Since the result of the UK's vote to leave the European Union (EU), the topic of Brexit has been off the table in conversations with almost every (non-UK) tech vendor that diginomica has engaged with.
That's not a sustainable long-term position of course, but from a PR perspective, it's been understandable until there's more clarity about what the future relationship between the UK and the EU is - and what that means for business.
However, I had a refreshing conversation this week with Cormac Watters, EVP and GM Europe at Infor, about the the topic, where he shed some light on the discussions he’s been having with customers about Brexit - and what it’s likely to mean for Infor in practical terms.
For those unaware, Watters joined Infor three months ago from SAP - which has been one of the few vendors to offer comment on Brexit - where he was Chief Operating Officer. We sat down at the national EEF manufacturing conference in London this week, where leading politicians took to the stage to discuss the impact of Brexit on British manufacturing, business and skills.
Much of the Brexit debate at the moment is centred around whether or not the UK will stay within the EU Single Market and Customs Union. The government has said it will be leaving both, but it’s hard to deny that doing so creates a myriad of technical, economic and political problems. According to Watters, Infor customers have made it clear that they would like to remain in both. He said:
It’s not an exhaustive study, but from the conversations I’ve been having, yeah they would like to stay in the Single Market and Customs Union. No question about it.

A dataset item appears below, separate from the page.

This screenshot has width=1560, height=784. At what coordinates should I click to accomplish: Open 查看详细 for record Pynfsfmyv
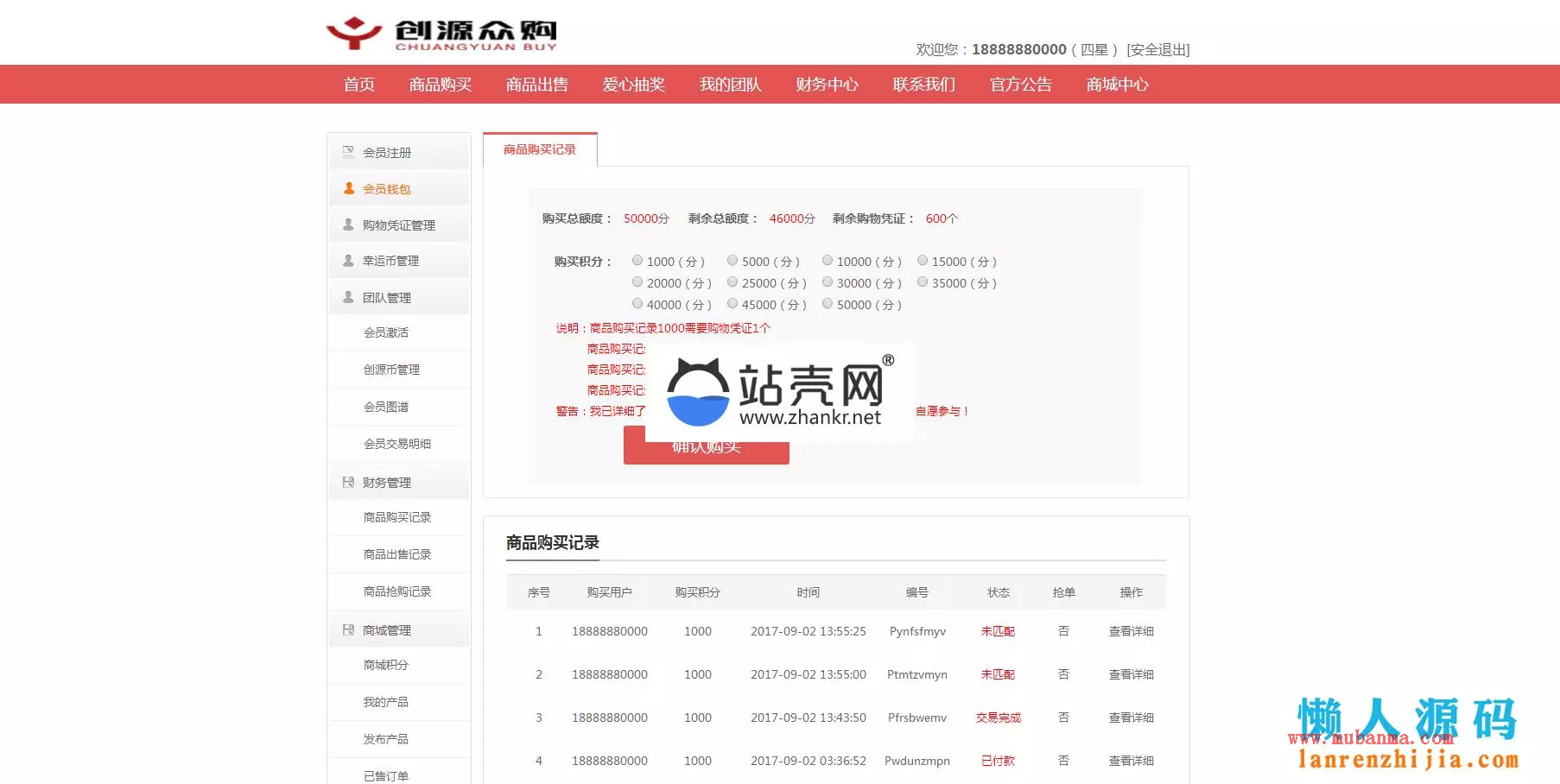coord(1131,631)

And the incentive to do so is largely being driven by the skills shortage here in the UK. Watters said that if access to EU workers is restricted, companies may be forced to look to technology to reduce the need for a larger workforce. He added:
And the bigger issue is that they’re absolutely worried about the scarcity of resources - people. So how do you deal with that? That’s also what’s driving a conversation from our perspective. Because you’re having to ‘do more with less’. You won’t have as many people, because they aren’t there.
So you have to do more from a technology perspective to counteract the shortage of manpower. And, how do you make your business more attractive to the scarce recruits out there? How do you make it that they want to come and join you?
There are also concerns about increased costs as it relates to Brexit. Watters said:
And then the fear about what regulation and what paperwork is going to be imposed post-Brexit. Again it’s driving a little bit of a move towards, can we get to the latest versions of the software so that these regulatory changes are in that version?
When I asked if Watters has had conversations with customers about relocating to EU markets from the UK, as a result of Brexit, he said:
Yeah. We absolutely have. That’s definitely happening.
However, Watters added that he doesn’t think the EU has yet fully recognised the impact that increased trading friction between the UK will have on European countries locally. He implied that once this starts to happen, more progress will be made. Watters said:
Another perspective is - and I happen to look after Infor across Europe - it’s not such a big conversation outside of the UK. That’s also going to be an issue. In France or in Germany, they’re going to want to trade with the UK. How are they going to do that? That penny hasn’t necessarily dropped.
Here [in the UK], we are now getting it, because it’s imminent and it’s in our heads every day. When they realise it’s more complicated to deal with the UK, that will have an impact on the UK. We need to make sure that’s the common conversation.
Close regulatory alignment is what is being demanded by Infor customers and Watters said that “hopefully sane heads prevail and that becomes the case”. And in terms of the impact on Infor, he admitted that it will have work to do in terms of building in new regulatory requirements into its software offerings. He added:
I think any change like this is going to have an implication for statutory requirements. And our software should meet and deliver those statutory requirements. So there’s going to be an increased requirement from a functionality perspective. And we need to make sure that we are gearing up to do that. The sooner we know the better though. We have had a period of stability where that hasn’t been an issue.
A refreshing conversation with Watters, who also spoke a great deal about the impact of digital on the manufacturing industry as a whole (which I will follow up with in a separate piece). But Brexit was the theme of the day at the conference and it was good to hear a leading software vendor give a practical, honest impression of the impact it’s having on the ground. However, the message seems to be - more clarity is needed.